Twin Craters / Ngahopua Track, Lake Okataina, Rotorua Lakes

Walk #180, 17th Dec 2025

This walk is near Lake Okataina in the Rotorua Lakes area. The track follows a crater rim and leads to views over two lakes, Lakes Rotongata and Rotoatua. The views are better away from the viewing area.

I give it 3 stars because the views in most part are blocked by trees.

Walk: Rotorua 30

Rating: 3 out of 5.

Related walk:

Lake Okataina

Links

Ngahopua Track (Twin Lakes Track)

I recommend the Te Auheke Track (Cascades Track) instead.

The NZ Motor Caravan site provides this helpful info:

  • Time: 40 min loop
  • Distance: 1.5 km

The track passes a sheer cliff face which is covered with moss and ferns. At night, thousands of glow worms can be seen. The picturesque Cascade Falls (around 10 m high) pour water over and around many rock protrusions and inspired the track’s name: Te Auheke means ‘tumbling water’.

Getting there: Start at the back of the field behind the Outdoor Education Centre.

Mangapohue Natural Arch, Waitomo Area

Walk #179, 19th November 2025

This walk is through an impressive limestone gorge that passes underneath a 17 m high natural arch. There are two arches, one on top of the other.

There are supposed to be giant oyster shell fossils beyond the bridges but we couldn’t find them.

The walk is on the scenic Te Henga road, and further up the road going west is Piripiri Cave and Marokopa Falls.

Walk: Waikato / King Country 29

Rating: 4 out of 5.

Links

Mangapohue Natural Bridge Walk

Hot Water Beach, Kawhia

Walk #177, 18th November 2025

This was an unusual walk, we made our way over a big sand dune to a hot water beach near Kawhia, which also goes by the name of ‘Te Puia,’ meaning ‘hot springs’.

The hot spots are directly out from the main track down the dune. As you can see this hot water beach is less crowded than the more popular and well-known beach at Hahei, Coromandel.

You have to go two hours either side of low tide. The hot water is found by digging into the sand with your toes. We found a warm spot and my husband Bert dug a hole for us to soak in with his father’s US army issue spade. As he dug I could smell the sulphur. The hole that I’d already claimed had water that was a bit hotter.

Unfortunately it started to rain, but we were already wet anyway and the wind wasn’t cold.

I recommend the walk for its sheer novelty value.

Walk: Waikato 7

Rating: 4 out of 5.

Horoure Pa, Aotea, Waikato

Walk #176, 17th November 2025

This old pa site at Aotea Harbour was right at the doorstep of the place where we stayed for two nights. The harbour in front of the pa was named after the Aotea canoe which is said to have arrived around 1300.

■ **Stored data**
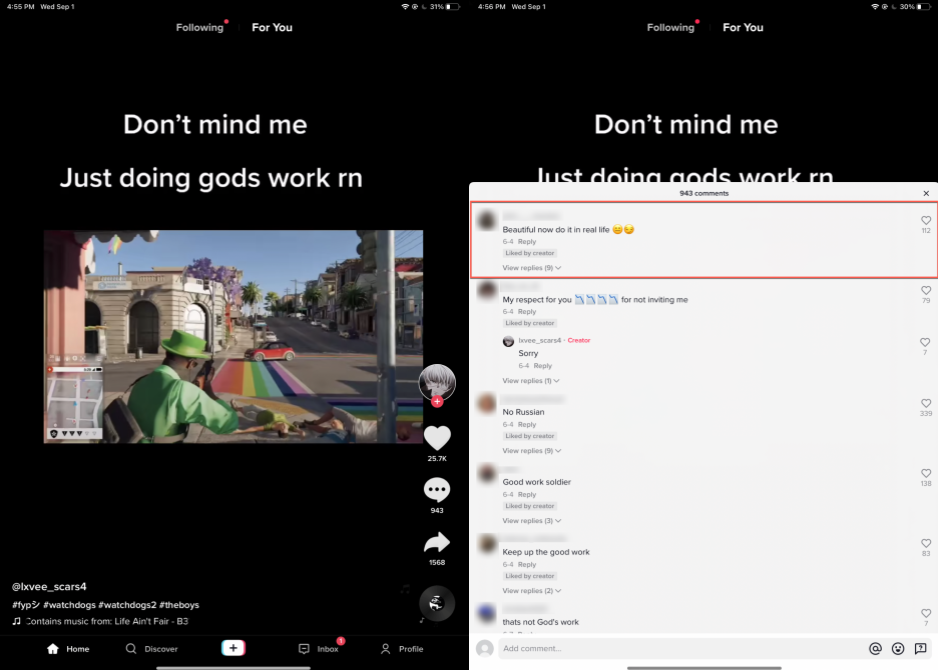Insert an emoji into the comment field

■ **Given task 1**
According to the walks blog, how high is the natural arch at Mangapohue?
■ **Given task 2**
For each statement, say whether it agrees with the walks blog and quote the deciding words:
(a) The Twin Craters walk gets 3 stars because trees block most of the views.
(b) The giant oyster shell fossils beyond the bridges were found on the Mangapohue walk.
(c) At the hot water beach near Kawhia, you have to go two hours either side of high tide.
■ **Given task 3**
Write out the part of the walks blog starting with "Mangapohue Natural Bridge" and going on through "a bit hotter.".

■ **Worked solution 1**
17 m high.

■ **Worked solution 2**
(a) Yes: "I give it 3 stars because the views in most part are blocked by trees."
(b) No: "There are supposed to be giant oyster shell fossils beyond the bridges but we couldn’t find them."
(c) No: "You have to go two hours either side of low tide."

■ **Worked solution 3**
Mangapohue Natural Bridge Walk

Hot Water Beach, Kawhia

Walk #177, 18th November 2025

This was an unusual walk, we made our way over a big sand dune to a hot water beach near Kawhia, which also goes by the name of ‘Te Puia,’ meaning ‘hot springs’.

The hot spots are directly out from the main track down the dune. As you can see this hot water beach is less crowded than the more popular and well-known beach at Hahei, Coromandel.

You have to go two hours either side of low tide. The hot water is found by digging into the sand with your toes. We found a warm spot and my husband Bert dug a hole for us to soak in with his father’s US army issue spade. As he dug I could smell the sulphur. The hole that I’d already claimed had water that was a bit hotter.